12. The system of claim 11, further comprising: an extractor to
extract features from a module of source code. wherein the
classifier is configured to classify the module of source code by
comparing the extracted features to the expertise estimation
model.
13. The system of claim 12, further comprising: a risk estimator to
estimate a risk level of the module of source code based at least
on the classified skill level and an additional software risk
metric.
14. The system of claim 10, wherein the programming features
comprise lexical features, syntactic features, and semantic
features.
15. The system of claim 13, further comprising: a parser to extract
syntactic features from the source code; and a static program
analysis tool to extract semantic features from the source
code.
16. A non-transitory computer readable storage medium storing
instructions that, when executed by a processor, cause a computer
to: extract lexical features, syntactic features, and semantic
features from source code; and classify the source code by
comparing the extracted lexical, syntactic, and semantic features
to an expertise model, the expertise model modeling a usage
frequency of the lexical, syntactic, and semantic features
according to a plurality of skill levels.
17. The storage r medium of claim 1, further storing instructions
that cause a computer to: assign a risk estimate to the source code
based on the classification.
Description
BACKGROUND
[0001] It can be challenging to manage the software development
process. One factor that can influence the quality of a software
project is the skill of the developer(s) who author the source code
for the project. Sometimes one may be aware of the skill level of
the developers staffed on the project and may assess the quality
and trustworthiness of source code based on that information.

> **GIVEN EXERCISE 1**
Answer these questions from the patent excerpt:
(a) Which three kinds of features make up the programming features in claim 14?
(b) In claim 15, what extracts the semantic features from the source code?
(c) According to the background section, what is one factor that can influence the quality of a software project?
> **GIVEN EXERCISE 2**
In the patent excerpt, rewrite the claim beginning "16. A non-transitory computer readable storage medium" as a shorter bulleted list that keeps its main points.
> **GIVEN EXERCISE 3**
Print part of the patent excerpt word for word, beginning at the words "17. The storage" and stopping after "on the classification.".

> **PROVIDED DATA**
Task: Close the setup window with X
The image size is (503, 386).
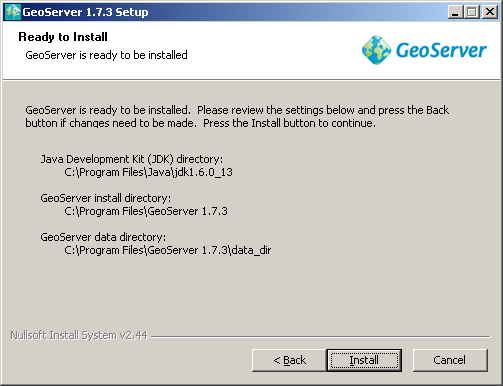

> **TASK SOLUTION 1**
(a) Lexical features, syntactic features, and semantic features.
(b) A static program analysis tool.
(c) The skill of the developer or developers who author the project's source code.

> **TASK SOLUTION 2**
A non-transitory computer readable storage medium stores instructions that, when run by a processor, make a computer:
- extract lexical, syntactic, and semantic features from source code
- classify the source code by comparing those features to an expertise model
- use an expertise model that captures how often these features are used at each of several skill levels

> **TASK SOLUTION 3**
17. The storage r medium of claim 1, further storing instructions
that cause a computer to: assign a risk estimate to the source code
based on the classification.